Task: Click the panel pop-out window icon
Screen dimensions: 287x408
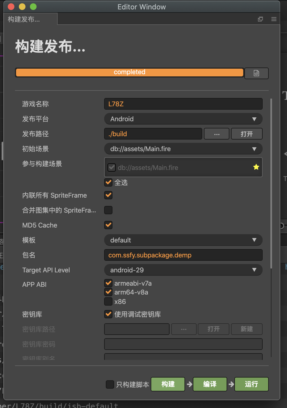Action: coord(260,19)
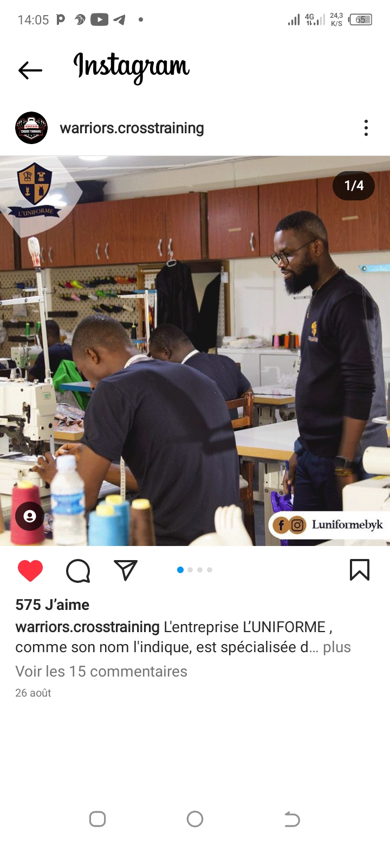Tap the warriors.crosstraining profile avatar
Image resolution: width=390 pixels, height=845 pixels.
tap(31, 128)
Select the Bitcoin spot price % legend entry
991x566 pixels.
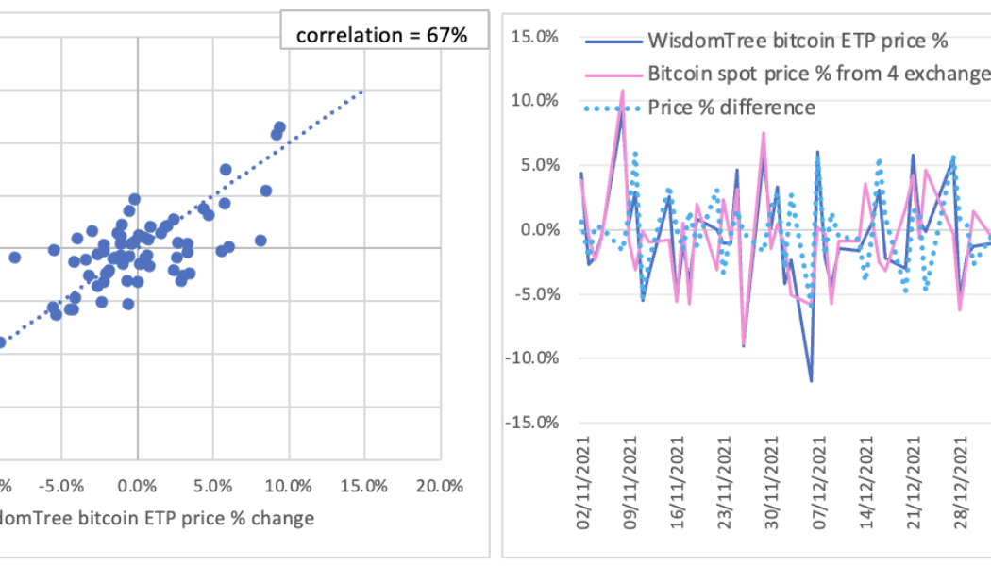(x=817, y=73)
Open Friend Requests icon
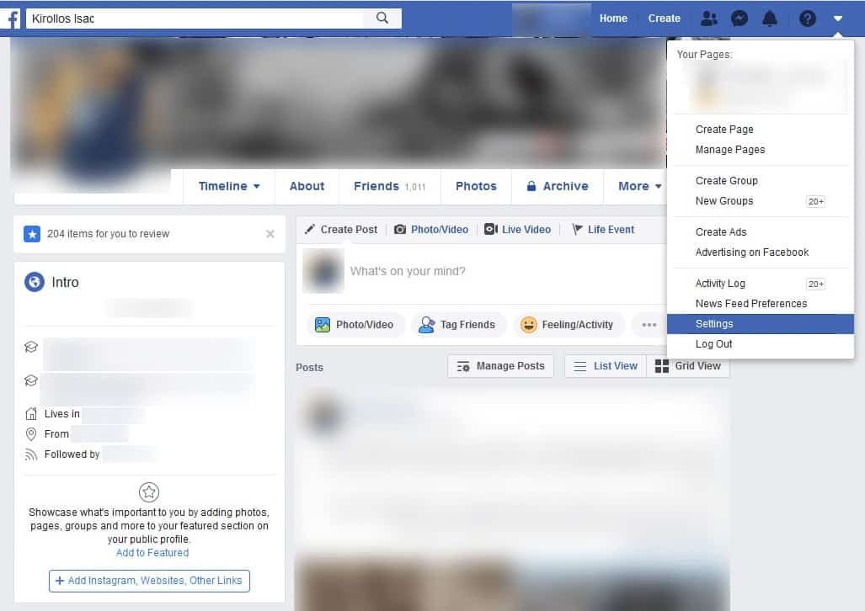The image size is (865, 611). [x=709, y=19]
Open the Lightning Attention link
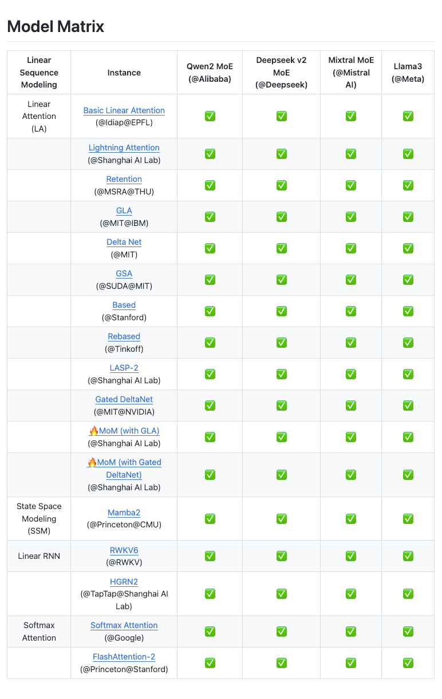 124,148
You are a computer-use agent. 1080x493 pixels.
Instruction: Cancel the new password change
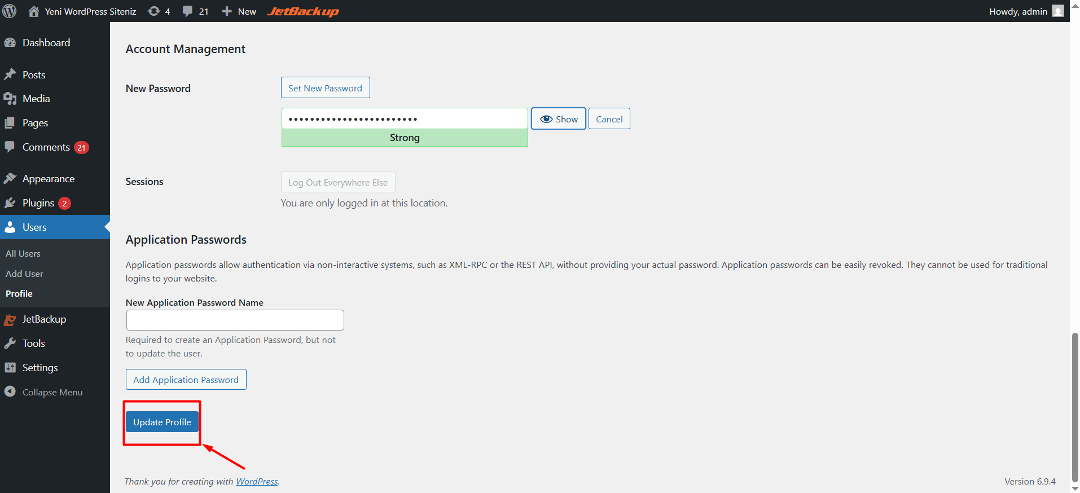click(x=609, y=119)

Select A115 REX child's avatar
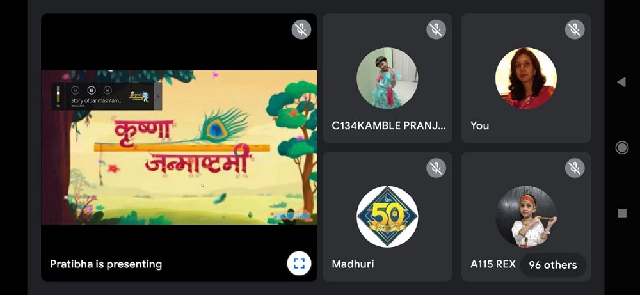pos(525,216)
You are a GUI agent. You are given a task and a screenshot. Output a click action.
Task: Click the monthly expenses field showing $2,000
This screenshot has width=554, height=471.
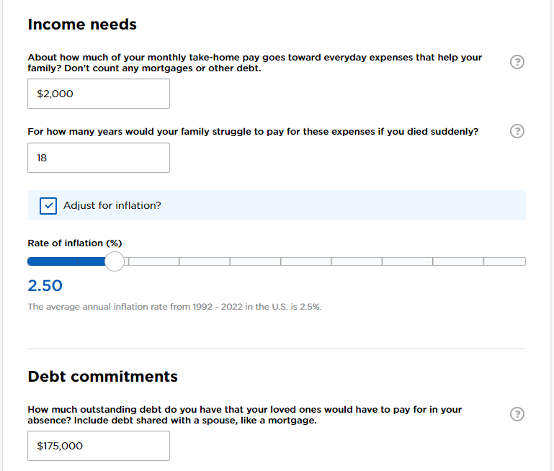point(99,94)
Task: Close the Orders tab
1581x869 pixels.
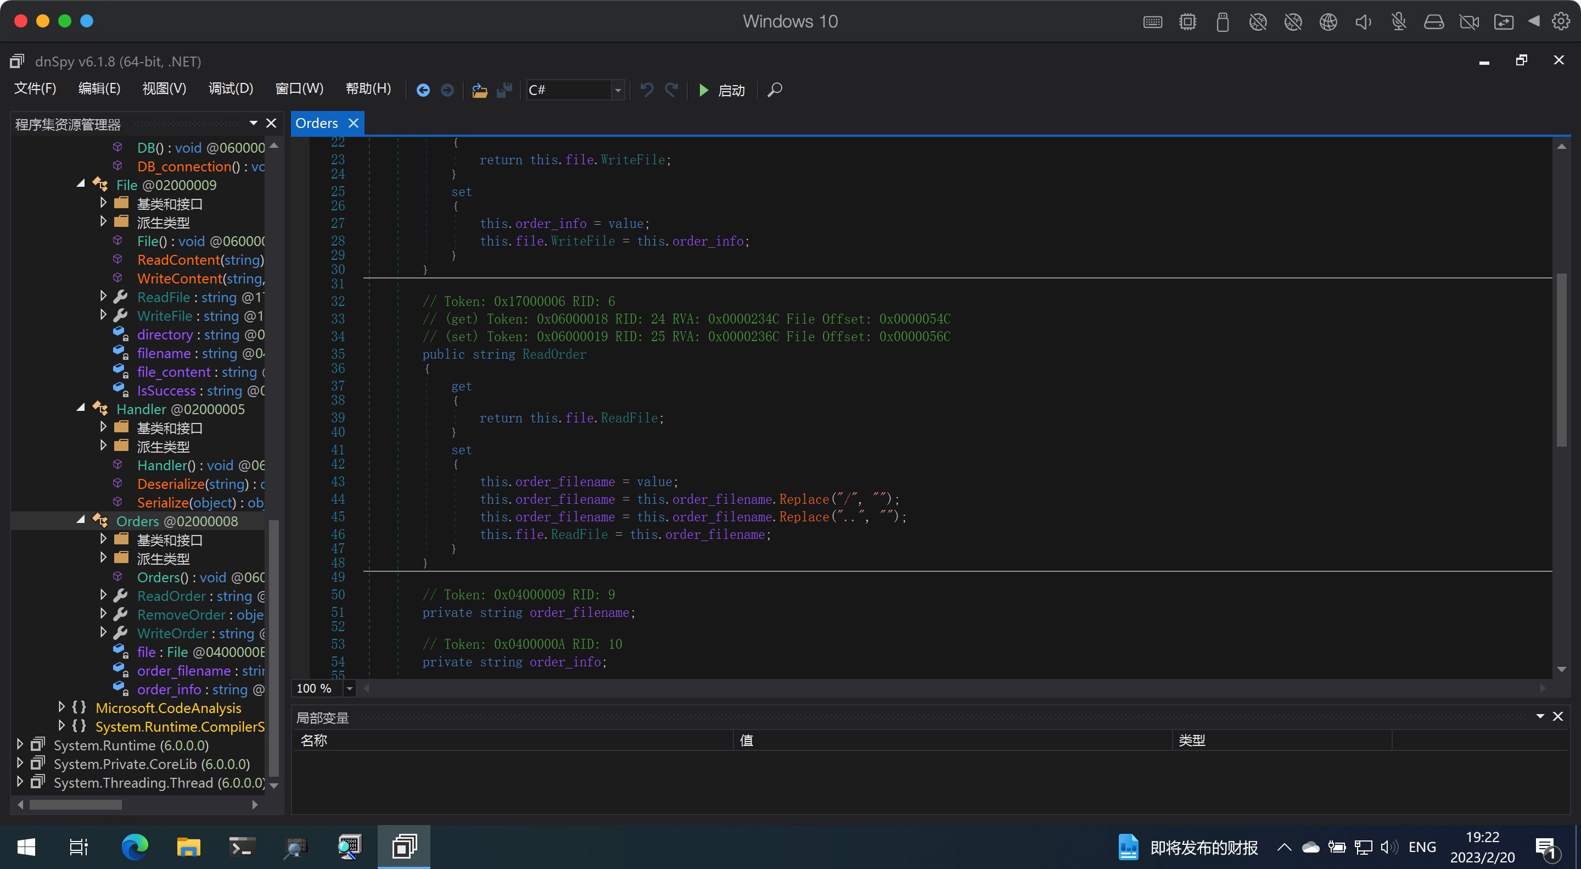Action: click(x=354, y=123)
################
PROBLEM TO WORK ON: Reproduce all of the records above word for word, leaving out the pictures.

SOLUTION FOR THIS PROBLEM:
Task: Click the panel pop-out window icon
Screen dimensions: 287x408
Action: coord(260,19)
Tap the warriors.crosstraining profile avatar
Image resolution: width=390 pixels, height=845 pixels.
tap(31, 128)
Select the Bitcoin spot price % legend entry
991x566 pixels.
(x=817, y=73)
Open Friend Requests icon
The image size is (865, 611). [x=709, y=19]
Open the Lightning Attention link
 124,148
You are a computer-use agent. 1080x493 pixels.
Instruction: Cancel the new password change
click(x=609, y=119)

Select A115 REX child's avatar
pos(525,216)
You are a GUI agent. You are given a task and a screenshot. Output a click action.
Task: Click the monthly expenses field showing $2,000
This screenshot has width=554, height=471.
point(99,94)
Task: Close the Orders tab
1581x869 pixels.
Action: click(x=354, y=123)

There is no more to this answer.